かちゃんと音がして、きぃっと玄関の扉が開いた。
 
「ただいまー……」
「お帰り、ダーリン。暑かった?」
「すげー汗かいた……っうわ!お前、何観てんだよっ!」
「君の仕事ぶりを」
「ぎゃーっ、消せ、消せ!観んなよ、ばか!」
 
合鍵を使って入ってきた恋人は、顔を真っ赤にしながらドタバタリビングに入って来て、俺の手からリモコンを奪うと即座に画面のモニタを消した。
ぴっ、と音が鳴った後に真っ黒になる大きな画面。
派手に精液を飛ばしながら泣いていたアーサーも同時に消えた。
アーサーは真っ赤な顔のまま振り返って、恨みがましい目で俺を見る。
「おかえり」と、俺も口を尖らせて持ってるコーラを渡したら、彼は何も言わずに赤い顔のまま、飲みかけのコーラを一口飲んだ。
 
「吃驚した……買ってきたのかよ?わざわざ」
「君の収入に貢献しようと思ってさ」
「固定給だから、俺の所には入ってこねーよ。……もう、恥ずかしいんだから観るな。ばか」
「観られたくない?」
「……別に、いいけど。お前が嫌じゃないなら」
 
軽く俯いて、アーサーは炭酸の抜けたコーラを俺に返した。
俺はそれを受け取らずに片手で彼の腕を引っ張って、ぎゅっと細い腰を抱きしめる。
両手を巻き付けて、薄いお腹に顔を押し付けて、すり、と頬を擦ったら、彼は「何だよ」と言って少し笑った。

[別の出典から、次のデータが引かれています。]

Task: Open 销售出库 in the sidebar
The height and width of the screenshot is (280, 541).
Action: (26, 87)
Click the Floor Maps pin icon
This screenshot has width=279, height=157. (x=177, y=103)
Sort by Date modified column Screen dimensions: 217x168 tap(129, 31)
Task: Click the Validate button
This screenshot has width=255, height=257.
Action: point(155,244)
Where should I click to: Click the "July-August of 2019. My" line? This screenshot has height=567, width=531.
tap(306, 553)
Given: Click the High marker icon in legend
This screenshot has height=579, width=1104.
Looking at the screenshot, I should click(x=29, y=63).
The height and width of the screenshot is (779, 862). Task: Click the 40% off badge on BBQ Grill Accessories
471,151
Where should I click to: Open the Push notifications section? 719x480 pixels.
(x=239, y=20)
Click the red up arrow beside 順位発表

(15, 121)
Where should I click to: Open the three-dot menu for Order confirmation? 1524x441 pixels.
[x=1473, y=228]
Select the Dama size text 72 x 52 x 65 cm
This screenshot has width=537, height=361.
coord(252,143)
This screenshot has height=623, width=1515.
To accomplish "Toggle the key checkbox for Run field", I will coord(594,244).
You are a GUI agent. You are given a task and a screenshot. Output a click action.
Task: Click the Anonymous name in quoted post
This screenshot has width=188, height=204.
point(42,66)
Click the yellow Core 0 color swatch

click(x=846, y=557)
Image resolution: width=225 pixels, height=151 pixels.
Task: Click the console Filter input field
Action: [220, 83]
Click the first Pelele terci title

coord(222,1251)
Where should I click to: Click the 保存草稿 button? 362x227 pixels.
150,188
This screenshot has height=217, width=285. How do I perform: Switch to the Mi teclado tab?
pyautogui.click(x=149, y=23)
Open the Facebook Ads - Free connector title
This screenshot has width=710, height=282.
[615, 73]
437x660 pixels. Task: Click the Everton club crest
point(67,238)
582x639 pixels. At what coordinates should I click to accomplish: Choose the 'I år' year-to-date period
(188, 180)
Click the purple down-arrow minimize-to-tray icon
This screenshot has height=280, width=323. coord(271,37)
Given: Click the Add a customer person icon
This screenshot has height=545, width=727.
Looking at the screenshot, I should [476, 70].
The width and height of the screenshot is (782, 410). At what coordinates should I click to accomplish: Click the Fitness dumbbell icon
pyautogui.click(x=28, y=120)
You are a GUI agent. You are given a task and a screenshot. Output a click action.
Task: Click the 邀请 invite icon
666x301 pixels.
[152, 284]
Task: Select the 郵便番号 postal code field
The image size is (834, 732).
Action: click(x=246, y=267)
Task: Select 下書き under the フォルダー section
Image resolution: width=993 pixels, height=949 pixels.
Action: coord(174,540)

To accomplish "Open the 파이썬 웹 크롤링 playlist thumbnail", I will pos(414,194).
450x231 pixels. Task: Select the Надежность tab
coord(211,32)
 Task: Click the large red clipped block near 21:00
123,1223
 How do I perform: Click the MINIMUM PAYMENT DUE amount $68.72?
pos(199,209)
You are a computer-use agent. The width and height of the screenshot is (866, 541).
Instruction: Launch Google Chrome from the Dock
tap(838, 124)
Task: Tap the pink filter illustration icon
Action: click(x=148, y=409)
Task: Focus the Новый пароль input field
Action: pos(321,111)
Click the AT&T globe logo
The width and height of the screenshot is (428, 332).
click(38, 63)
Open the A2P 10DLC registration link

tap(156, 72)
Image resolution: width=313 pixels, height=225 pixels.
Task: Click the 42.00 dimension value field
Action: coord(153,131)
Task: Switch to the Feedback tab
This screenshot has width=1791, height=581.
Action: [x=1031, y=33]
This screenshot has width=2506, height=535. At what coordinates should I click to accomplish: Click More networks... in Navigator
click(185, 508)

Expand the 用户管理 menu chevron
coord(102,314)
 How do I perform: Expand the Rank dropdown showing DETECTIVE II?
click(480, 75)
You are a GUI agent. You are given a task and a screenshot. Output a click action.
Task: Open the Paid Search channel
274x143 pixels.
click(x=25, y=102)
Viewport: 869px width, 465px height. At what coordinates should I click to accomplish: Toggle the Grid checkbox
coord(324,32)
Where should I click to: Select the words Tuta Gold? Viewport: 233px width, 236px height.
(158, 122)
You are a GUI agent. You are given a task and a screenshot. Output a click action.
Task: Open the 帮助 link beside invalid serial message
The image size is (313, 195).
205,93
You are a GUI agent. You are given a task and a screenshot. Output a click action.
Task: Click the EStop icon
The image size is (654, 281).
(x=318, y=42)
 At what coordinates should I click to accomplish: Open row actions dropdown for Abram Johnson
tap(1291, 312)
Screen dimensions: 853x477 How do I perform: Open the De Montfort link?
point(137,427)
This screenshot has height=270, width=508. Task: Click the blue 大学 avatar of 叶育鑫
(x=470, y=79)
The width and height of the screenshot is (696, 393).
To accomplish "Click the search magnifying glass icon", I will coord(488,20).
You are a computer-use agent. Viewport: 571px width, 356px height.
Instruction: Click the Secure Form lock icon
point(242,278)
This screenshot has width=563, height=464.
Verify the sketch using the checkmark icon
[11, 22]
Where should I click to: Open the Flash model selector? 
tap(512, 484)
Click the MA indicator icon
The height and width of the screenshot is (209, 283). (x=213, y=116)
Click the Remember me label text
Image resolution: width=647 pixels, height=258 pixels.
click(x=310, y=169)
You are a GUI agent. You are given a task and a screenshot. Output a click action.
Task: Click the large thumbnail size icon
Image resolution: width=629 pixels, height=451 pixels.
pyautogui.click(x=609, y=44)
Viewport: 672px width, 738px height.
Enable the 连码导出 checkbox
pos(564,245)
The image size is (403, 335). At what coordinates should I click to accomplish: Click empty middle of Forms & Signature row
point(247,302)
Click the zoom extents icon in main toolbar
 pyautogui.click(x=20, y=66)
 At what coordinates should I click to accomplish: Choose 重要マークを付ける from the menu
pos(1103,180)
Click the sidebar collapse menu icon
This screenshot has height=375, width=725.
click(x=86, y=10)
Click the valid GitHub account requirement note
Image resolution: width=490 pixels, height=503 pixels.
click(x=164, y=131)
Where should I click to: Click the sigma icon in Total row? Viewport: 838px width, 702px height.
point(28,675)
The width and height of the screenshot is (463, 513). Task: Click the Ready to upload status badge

Tシャツが湿ってる。こんなに暑いのに、身体から香るのは汗の匂いじゃ無くて、薔薇のボディソープの匂いだ。
仕事後の、彼の香り。
AVっていうのは意外にも昼間に撮影が入る事が多いみたいで、彼は大抵夕方に、この匂いを纏わせて俺の家に帰ってくる。
おかげで、一応男一人暮らしの部屋の筈なのに、俺の部屋は彼の撒き散らす薔薇の香りで一杯だ。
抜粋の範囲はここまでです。